Edit the data from the line containing "Click the MagicNumber" through the end, replacing "refresh" with "reload" and leaving everything else unchanged.

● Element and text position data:
┏━━

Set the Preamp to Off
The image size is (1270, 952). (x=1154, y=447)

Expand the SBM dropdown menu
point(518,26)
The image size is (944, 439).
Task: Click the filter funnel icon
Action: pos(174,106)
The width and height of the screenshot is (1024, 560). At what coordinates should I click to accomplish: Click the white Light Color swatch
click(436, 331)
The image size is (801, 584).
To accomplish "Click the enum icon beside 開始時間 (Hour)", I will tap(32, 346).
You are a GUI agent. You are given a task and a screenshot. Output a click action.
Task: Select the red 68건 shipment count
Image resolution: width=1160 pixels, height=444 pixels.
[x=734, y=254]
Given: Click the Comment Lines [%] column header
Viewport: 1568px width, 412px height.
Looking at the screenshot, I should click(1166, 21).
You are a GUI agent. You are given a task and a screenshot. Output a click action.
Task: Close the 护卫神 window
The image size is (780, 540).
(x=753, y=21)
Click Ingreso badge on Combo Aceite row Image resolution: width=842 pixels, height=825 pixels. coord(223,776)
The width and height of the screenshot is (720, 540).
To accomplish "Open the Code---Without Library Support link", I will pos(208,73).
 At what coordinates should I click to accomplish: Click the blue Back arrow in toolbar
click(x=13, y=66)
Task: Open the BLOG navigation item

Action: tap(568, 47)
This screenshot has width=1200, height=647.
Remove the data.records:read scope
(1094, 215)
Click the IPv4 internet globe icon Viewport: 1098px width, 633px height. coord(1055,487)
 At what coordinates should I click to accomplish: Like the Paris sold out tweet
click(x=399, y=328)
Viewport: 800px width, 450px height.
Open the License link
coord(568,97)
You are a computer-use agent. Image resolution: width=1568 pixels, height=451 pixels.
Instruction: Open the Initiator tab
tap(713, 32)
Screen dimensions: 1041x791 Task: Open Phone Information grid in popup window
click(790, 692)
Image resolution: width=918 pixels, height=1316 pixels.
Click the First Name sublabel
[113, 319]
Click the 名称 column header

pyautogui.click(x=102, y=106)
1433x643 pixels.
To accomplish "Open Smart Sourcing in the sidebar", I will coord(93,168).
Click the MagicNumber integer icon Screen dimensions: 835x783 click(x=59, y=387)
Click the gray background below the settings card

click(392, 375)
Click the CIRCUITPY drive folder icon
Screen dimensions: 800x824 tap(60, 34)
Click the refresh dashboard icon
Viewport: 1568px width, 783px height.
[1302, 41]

┗━━

● PROBLEM SOLUTION:
Click the MagicNumber integer icon Screen dimensions: 835x783 click(x=59, y=387)
Click the gray background below the settings card

click(392, 375)
Click the CIRCUITPY drive folder icon
Screen dimensions: 800x824 tap(60, 34)
Click the reload dashboard icon
Viewport: 1568px width, 783px height.
[1302, 41]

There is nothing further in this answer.